Entenda como, em meio à concorrência do varejo on-line e das megastores, os pequenos negócios de livros se sustentam na capital mineira
“O que é uma cidade sem uma livraria?”, questionava Neil Gaiman, criador da história de Sandman, série que figurou no topo do ranking das mais assistidas da Netflix no Brasil na época de seu lançamento. Mais de três décadas antes de fazer sucesso no streaming, no entanto, Sandman vinha ao mundo como um livro. É neste cenário de convergência de mídias, leitores digitais e um universo de telas que os livros impressos sobrevivem, ainda fortes, e emprestam a sua resiliência às livrarias de rua.
“Pode até se chamar de cidade, mas, se não tiver uma livraria, sabe que não engana a nenhuma alma”, responde Gaiman em sua própria citação. No Brasil, existem 2.972 livrarias. Em Minas, são 353, número bem aquém do ideal de Gaiman sobre livrarias e cidades, mas ainda em segundo lugar no ranking de estados com mais livrarias do País. O primeiro posto é de São Paulo, com 1.167 lojas.
O levantamento é da Associação Nacional de Livrarias (ANL), e diz respeito ao ano de 2023. O presidente da ANL, Alexandre Martins Fontes, avalia o cenário como positivo. “Eu acho que não só no Brasil mas em todo o mundo, as pessoas reconhecem a importância das livrarias físicas, e a consequência disso é o surgimento de novas livrarias independentes”, analisa. Nesta terça-feira (23), é celebrado o Dia Mundial do Livro.
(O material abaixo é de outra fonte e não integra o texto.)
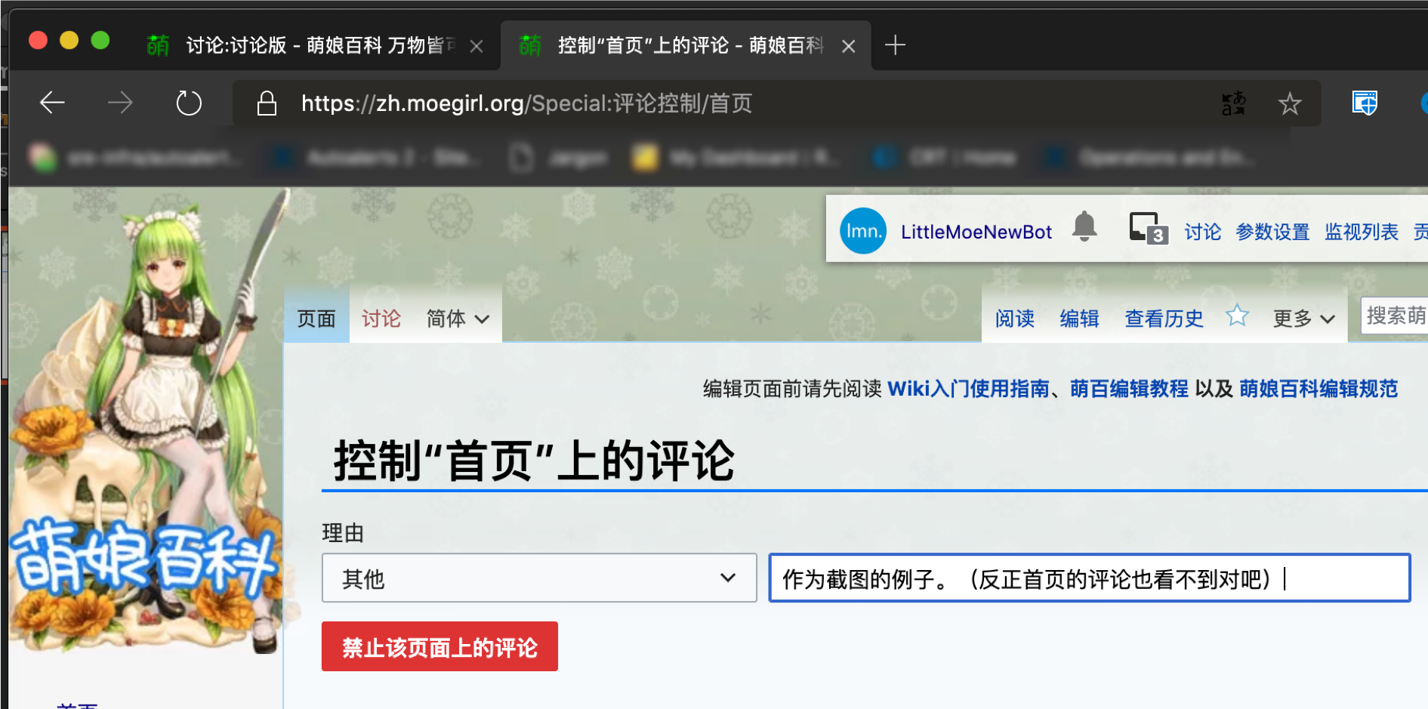Bookmark page with address bar star icon
This screenshot has width=1428, height=709.
(1290, 103)
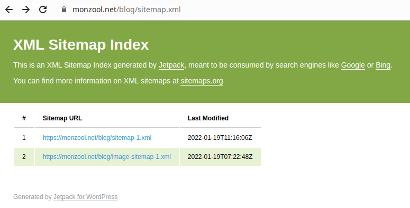This screenshot has height=208, width=410.
Task: Click row number 2 in the table
Action: [24, 157]
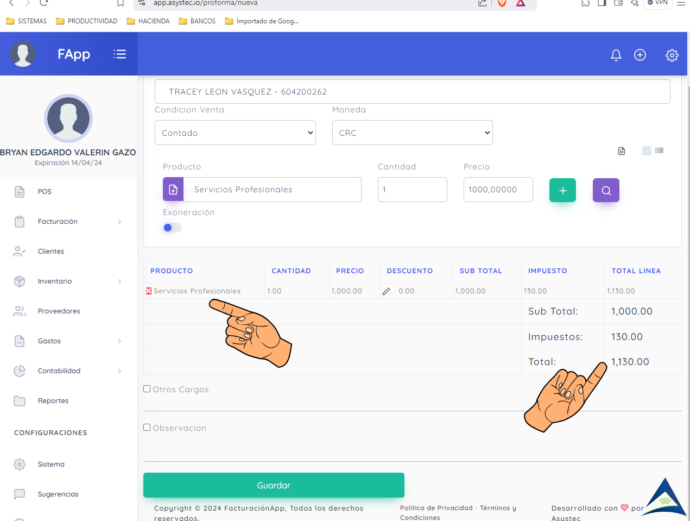Open Clientes in the sidebar
This screenshot has width=690, height=521.
click(51, 252)
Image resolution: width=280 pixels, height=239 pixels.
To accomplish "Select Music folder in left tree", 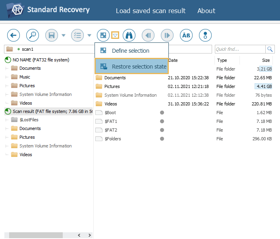I will point(25,77).
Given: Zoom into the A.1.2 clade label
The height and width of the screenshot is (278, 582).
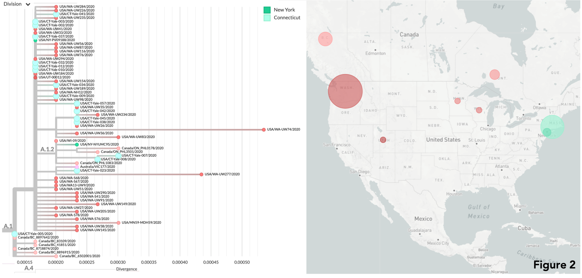Looking at the screenshot, I should (x=47, y=149).
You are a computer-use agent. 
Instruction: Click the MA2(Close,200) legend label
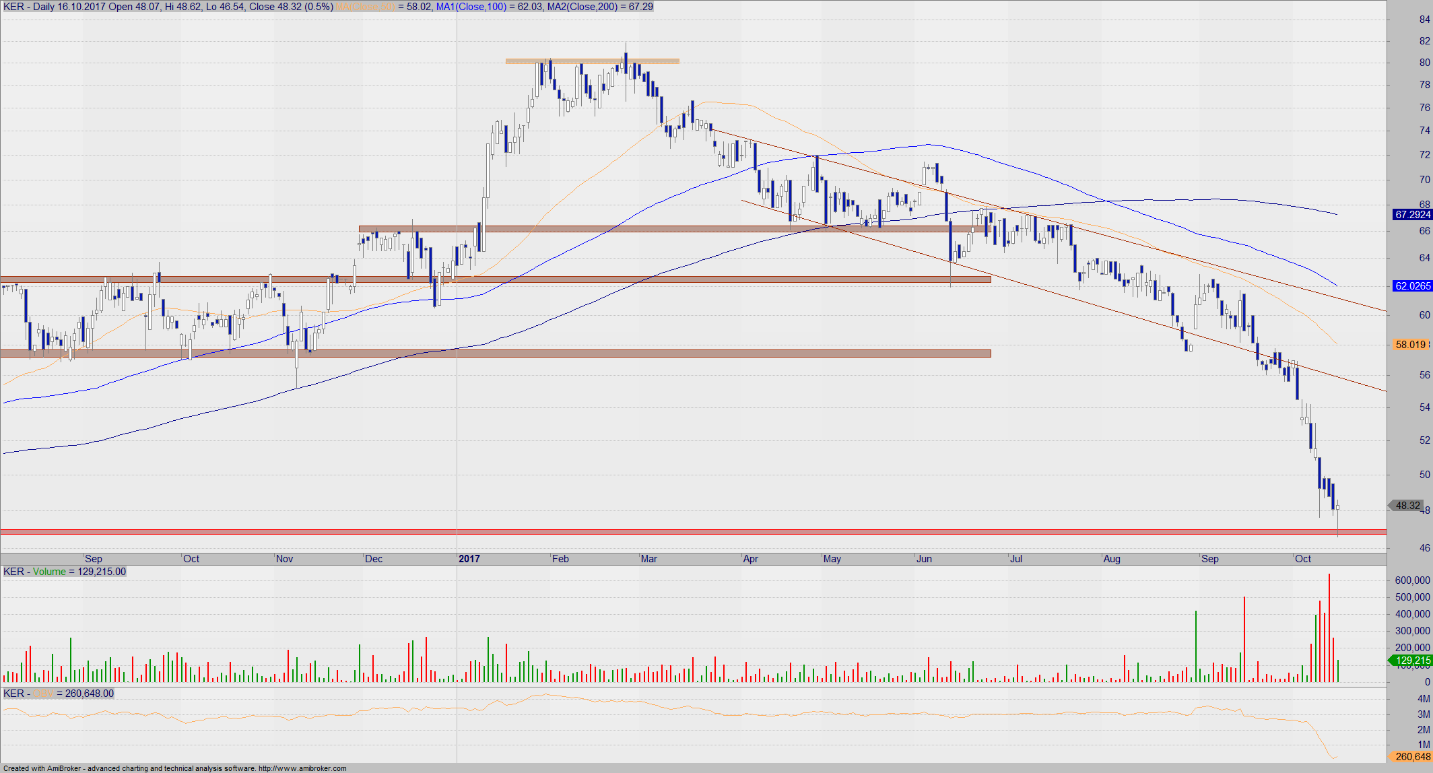tap(582, 7)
E o que as livrarias físicas oferecem que o varejo on-line não comporta, afinal? “Em primeiro lugar, a livraria física é a verdadeira vitrine da indústria editorial, é onde descobrimos o que está sendo publicado e lançado, o que está vendendo mais. É ali que encontramos outros leitores e os autores dos livros em eventos, em lançamentos. Uma livraria é inquestionavelmente um ponto de encontro”, responde Fontes.
Sobre o comércio digital de livros, o empresário José Henrique Guimarães, que coleciona vasta experiência neste mercado (ele é ex-CEO do Grupo Acaiaca, foi presidente da Câmara Mineira do Livro, fundou o Salão do Livro de Minas Gerais e, atualmente, comanda a livraria Outlet de Livro em Belo Horizonte), observa que a concorrência é desleal. E isso não só no digital, mas também em relação às megastores. Por isso, acredita, as livrarias de rua têm que ter um diferencial.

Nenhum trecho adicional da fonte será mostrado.